**Texto para revisar**
• • • • • • •

Yo sé que el hecho que dio lugar a la devoción de la Virgen del Espino, el encuentro y la curación de Rosario Granado hace cien años, fue una curación inexplicable humanamente. Y yo sé que nosotros hoy también Le pedimos por los enfermos un signo semejante. Y quiero deciros que eso lo hace el Señor, o la Virgen, en algunos casos, para suscitar que podamos darnos cuenta de su amor. Pero el signo verdaderamente grande, el que podemos pedir todos, y tener la certeza de que Dios nos escucha, es justamente el signo de la esperanza y la alegría de cuando uno acoge a Dios. Y esta esperanza y esta alegría sostienen la vida, y el amor entre las personas, y en las familias, y nuestra comunión.

Mi querida Madre, te traemos todas las intenciones de nuestro corazón. No abandones a ninguno de tus hijos. No dejes que nos alejemos de Ti. No dejes que nos perdamos, y que perdamos la alegría, y que perdamos la esperanza, porque no sabemos para qué estamos en este mundo. Dinos Tú que estamos en este mundo porque Dios nos ama, porque tu Hijo nos ama. Ayúdanos a comprenderlo, y ayúdanos a vivirlo. Y haz así que no nos falte nunca la alegría en el corazón.

• • • • • • •

**Datos para analizar**

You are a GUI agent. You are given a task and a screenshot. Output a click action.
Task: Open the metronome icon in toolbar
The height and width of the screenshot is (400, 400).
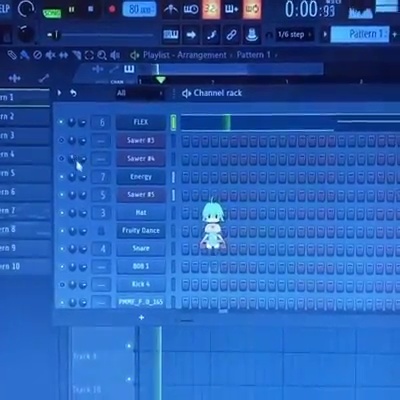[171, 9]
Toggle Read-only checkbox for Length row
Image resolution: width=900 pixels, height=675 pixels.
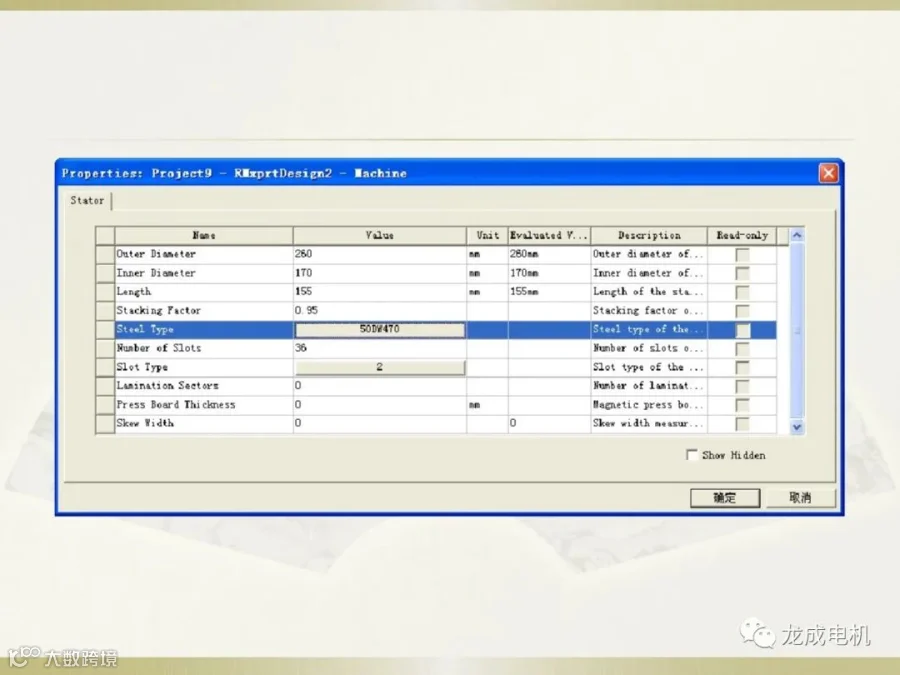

• • • • • • •

**Consigna**
Continúa el texto sobre la Virgen del Espino desde la última frase que aparece. Los datos no son necesarios aquí.

**Resultado**
Dos pequeños detalles (no quiero alargarme más porque muchos estáis de pie) que acompañan esta celebración, y que acompañan los modos de la Virgen con nosotros. Uno: a la Virgen, como a Dios, le gustan los sencillos. Lo más sorprendente de la historia de Rosario Granados es justamente eso. Dios está cerca de los que se sienten más indignos de la gracia de Dios, de los que a veces se sienten más perdidos, o más pobres, o más necesitados; del que grita desde lejos; de aquél publicano que estaba en el último banco y decía: “Señor, ten piedad de mí, que soy un pecador”, y no estaba lejos del fariseo que decía: “Señor, cuánto me debes, mira todo lo bueno que yo he hecho por Ti, y cómo he cumplido todas las cosas”. ¿Por qué digo esto? Si alguno de vosotros se siente hoy lejos de Dios, si alguno de vosotros se siente, o nos sentimos, indignos de un amor tan grande; indignos de su gracia, que no hemos merecido, que nuestra vida a lo mejor ha sido un desastre… ¡No penséis que Dios está lejos de vosotros! Si tuviera fuerza para gritarlo más fuerte, lo gritaría más fuerte: ¡Dios está al lado de cada uno! ¡Cristo os ama! ¡La Virgen es nuestra Madre! Y nunca estamos solos. Y no sintáis que ese amor lo tiene uno que merecer, o que ganar, o que conquistar como conquistamos, ganamos o merecemos las cosas de este mundo. Jesucristo nos ama porque estamos creados a imagen y semejanza de Dios, y porque hemos sido creados para ser hijos, y para vivir y gozar eternamente de la vida de amor que Dios nos da. La Virgen está siempre cerca de los más pobres, de los más necesitados, de los enfermos.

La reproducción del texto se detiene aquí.